Halo Electronics, Inc. v. Pulse Electronics, Inc.
780 F.3d 1357
Fed. Cir.2015Background
- Appeal concerns enhanced damages under 35 U.S.C. § 284 in patent-infringement litigation between Halo Electronics (appellant) and Pulse Electronics (cross-appellants).
- Halo sought rehearing en banc asking to alter how objective reasonableness for invalidity defenses is measured for willfulness/enhancement; Pulse opposed and sought panel rehearing and en banc rehearing.
- The court invited responses, conducted a poll of active circuit judges, and denied panel rehearing and rehearing en banc; mandate to issue March 30, 2015.
- The panel had applied the Federal Circuit’s Seagate framework for willfulness (objective-risk + subjective knowledge) and found no willfulness; Halo challenges one discrete point about timing of objective-reasonableness assessment.
- The per curiam denial was joined by Judges Taranto and Reyna (concurring) who explained scope limits; Judges O’Malley and Hughes dissented from the denial, urging full-court reconsideration of Seagate in light of Octane Fitness and Highmark.
Issues
| Issue | Plaintiff's Argument (Halo) | Defendant's Argument (Pulse) | Held |
|---|---|---|---|
| Whether en banc review is warranted to revisit § 284 standards | Halo: en banc review needed to decide if objective reasonableness must be judged only by pre-infringement beliefs | Pulse: no conflict or important circuit split; panel decision is correct | Denied — no showing of general importance or conflict warranting en banc review |
| Whether objective-reasonableness for willfulness must be judged solely by pre-infringement beliefs | Halo: objective reasonableness should be measured only from beliefs before infringement | Pulse: objective reasonableness can be assessed in context as panel applied under Seagate/Safeco | Panel approach upheld by concurrence as consistent with Seagate/Safeco; not resolved en banc |
| Whether Seagate’s two-part objective/subjective test and clear-and-convincing burden should be changed post-Octane | Halo: (did not press broader change here) | Dissent (O’Malley): Octane and Highmark counsel reexamination — adopt flexible totality test and lower burden to preponderance; consider abuse-of-discretion review | Court did not address; dissent urges full-court reconsideration |
| Who decides willfulness and standard of appellate review | Halo: did not contest judge/jury allocation or standard of review on rehearing question | Pulse: relied on panel allocation and standards | Not decided en banc; concurrence notes Halo did not raise these questions and thus they were not before the court |
Key Cases Cited
- In re Seagate Technology, LLC, 497 F.3d 1360 (Fed. Cir.) (establishes two-part objective/subjective willfulness test)

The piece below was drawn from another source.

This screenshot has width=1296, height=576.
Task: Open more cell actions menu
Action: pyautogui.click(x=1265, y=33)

- Safeco Ins. Co. of Am. v. Burr, 551 U.S. 47 (2007) (defining recklessness as an objectively high risk of harm for willfulness analysis)
- Octane Fitness, LLC v. ICON Health & Fitness, Inc., 134 S. Ct. 1749 (2014) (rejecting rigid PRE-based standard for § 285 and endorsing flexible totality-of-circumstances approach)

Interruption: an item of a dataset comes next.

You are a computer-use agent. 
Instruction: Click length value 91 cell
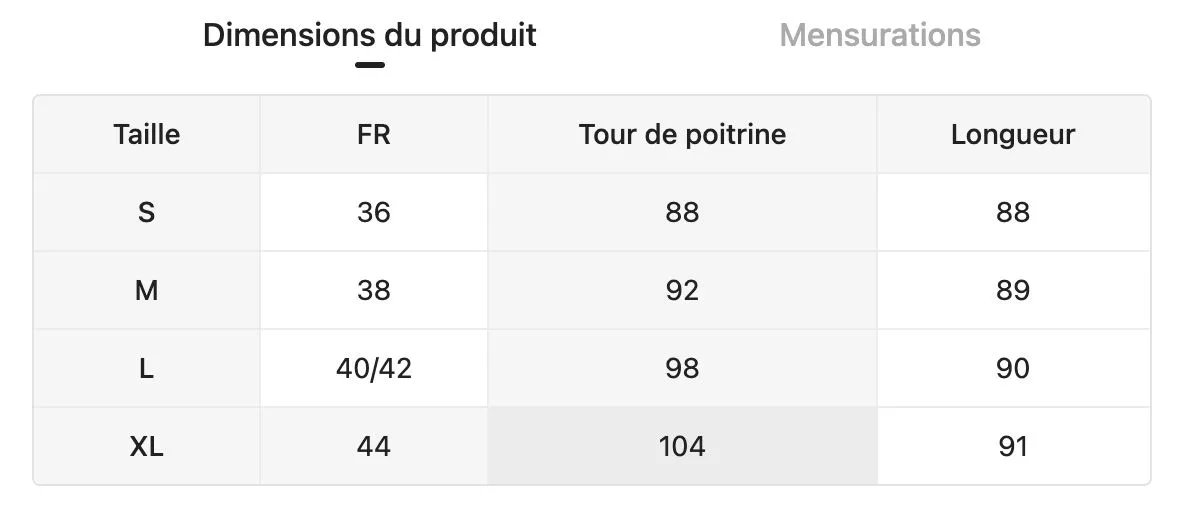1013,446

- Highmark Inc. v. Allcare Health Mgmt. Sys., Inc., 134 S. Ct. 1744 (2014) (attorney-fee awards under § 285 reviewed for abuse of discretion)
- Bard Peripheral Vascular, Inc. v. W.L. Gore & Assocs., Inc., 682 F.3d 1003 (Fed. Cir.) (applies Seagate and allocates certain willfulness questions between court and jury)

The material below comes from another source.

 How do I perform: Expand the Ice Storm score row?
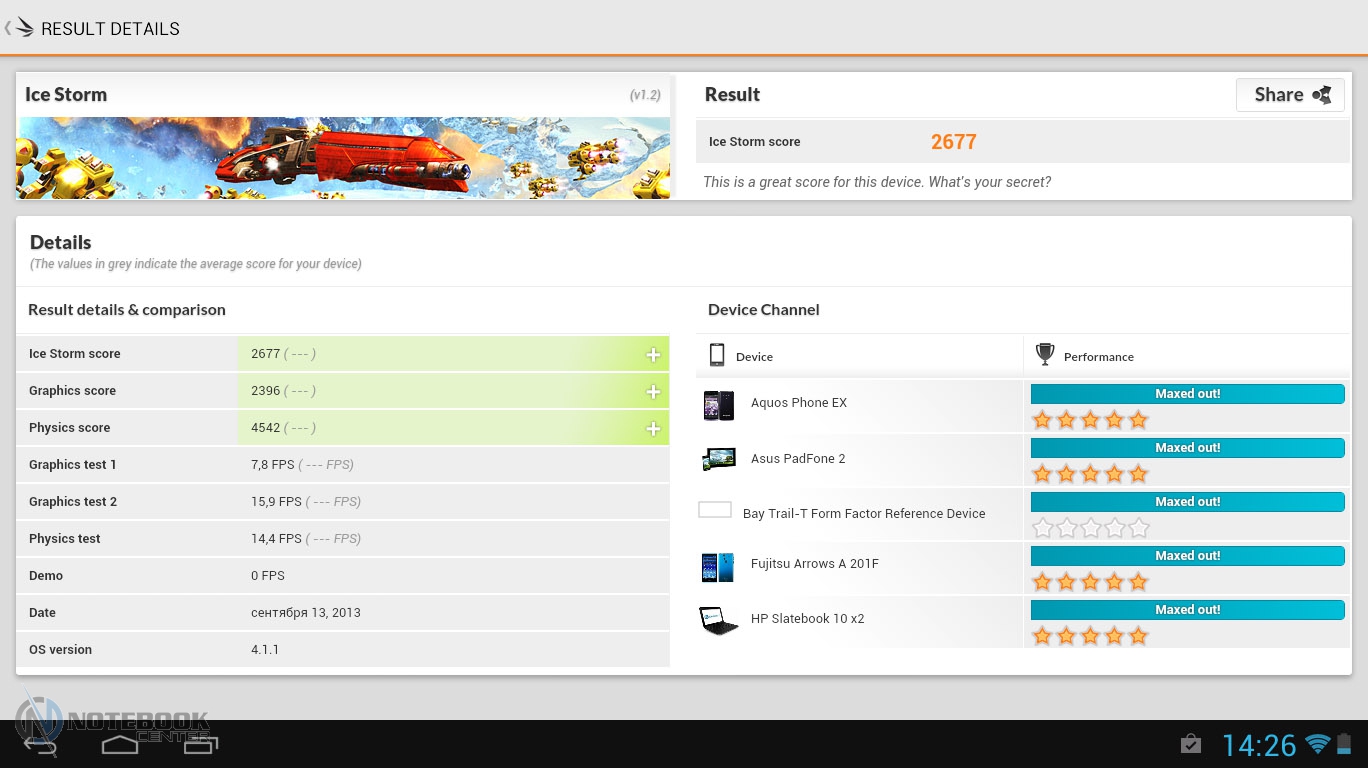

- Aro Mfg. Co. v. Convertible Top Replacement Co., 377 U.S. 476 (1964) (historical statement that enhanced damages are available for willful or bad-faith infringement)
- Professional Real Estate Investors v. Columbia Pictures Indus., Inc., 508 U.S. 49 (1993) (PRE decision discussed as background for objective-baselessness analysis)
- Brooks Furniture Mfg., Inc. v. Dutailier Int’l, Inc., 393 F.3d 1378 (Fed. Cir.) (prior § 285 standard later questioned by Octane Fitness)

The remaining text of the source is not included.